Avec la compagnie AWA, nous nous intéressons à la notion de perspective. Nous cherchons à comprendre et à retranscrire comment un sujet peut avoir un impact et une représentation différente en fonction de la connaissance qu’on en a et de la position dans laquelle nous nous trouvons. C’est une problématique qui me fascine car je remarque que des sujets extrêmes peuvent ne pas avoir la même résonance en fonction de l’endroit où l’on se trouve. Par exemple, la frontière entre la résistance et le terrorisme et toutes les questions liées au fake-news prennent leur justification dans la perspective que les gens en ont. Selon moi, multiplier les perspectives permet d’aborder n’importe quel sujet de manière plus apaisé.

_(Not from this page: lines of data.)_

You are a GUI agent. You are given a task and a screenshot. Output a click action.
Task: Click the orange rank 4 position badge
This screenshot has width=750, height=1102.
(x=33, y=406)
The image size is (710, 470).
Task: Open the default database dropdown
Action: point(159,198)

Cela reste tout de même complexe car il devient très difficile pour nous de prendre des positions concrètes car nous pouvons vite être considérés comme radicaux. Je suis cependant convaincu qu’il est important de pouvoir se positionner par rapport à ses propres idéaux. Tout cela créé une grande complexité qui est passionnante. La danse contemporaine est, selon moi, le médium qui a le moins de frontières et qui peut pleinement incarner la complexité et la diversité de ces perspectives.
Ce projet s’effectue en partenariat avec le Kinneksbond, Centre culturel Mamer, le Trois C-L, la compagnie AWA et la CND Luxembourg.